### Data for the task
****************************************
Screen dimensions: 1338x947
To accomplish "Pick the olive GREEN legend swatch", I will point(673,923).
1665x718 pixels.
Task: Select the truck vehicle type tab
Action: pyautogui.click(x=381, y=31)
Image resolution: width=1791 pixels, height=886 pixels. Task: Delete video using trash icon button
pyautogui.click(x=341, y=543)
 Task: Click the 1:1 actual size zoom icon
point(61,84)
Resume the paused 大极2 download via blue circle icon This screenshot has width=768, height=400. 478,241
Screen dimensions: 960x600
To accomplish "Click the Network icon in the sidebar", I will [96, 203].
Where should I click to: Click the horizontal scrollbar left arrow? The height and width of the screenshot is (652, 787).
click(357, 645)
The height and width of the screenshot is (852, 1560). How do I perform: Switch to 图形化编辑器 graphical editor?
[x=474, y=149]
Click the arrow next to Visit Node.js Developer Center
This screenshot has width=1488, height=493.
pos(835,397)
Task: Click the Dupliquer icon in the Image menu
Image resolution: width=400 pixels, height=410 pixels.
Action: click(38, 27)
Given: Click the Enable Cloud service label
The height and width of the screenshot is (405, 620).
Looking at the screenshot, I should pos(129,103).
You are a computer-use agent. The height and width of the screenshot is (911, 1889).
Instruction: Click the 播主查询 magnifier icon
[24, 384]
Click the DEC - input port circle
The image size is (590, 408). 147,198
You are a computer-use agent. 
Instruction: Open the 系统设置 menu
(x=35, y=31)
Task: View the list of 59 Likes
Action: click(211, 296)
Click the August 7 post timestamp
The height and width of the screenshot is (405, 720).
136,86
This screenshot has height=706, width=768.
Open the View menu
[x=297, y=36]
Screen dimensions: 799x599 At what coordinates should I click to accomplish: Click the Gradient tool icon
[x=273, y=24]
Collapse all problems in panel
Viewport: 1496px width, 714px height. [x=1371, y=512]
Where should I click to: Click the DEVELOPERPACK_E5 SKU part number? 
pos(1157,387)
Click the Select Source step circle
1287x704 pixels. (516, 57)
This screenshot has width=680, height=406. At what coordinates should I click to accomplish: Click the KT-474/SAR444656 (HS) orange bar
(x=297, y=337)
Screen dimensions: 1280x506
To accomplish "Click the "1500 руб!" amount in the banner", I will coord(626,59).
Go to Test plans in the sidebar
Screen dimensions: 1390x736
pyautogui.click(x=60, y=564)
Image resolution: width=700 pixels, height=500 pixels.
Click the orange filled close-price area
****************************************
### Exercise brief
Looking at the entries above, determine how many lines contain the word "agent" and state only that number.

### Output for this task
2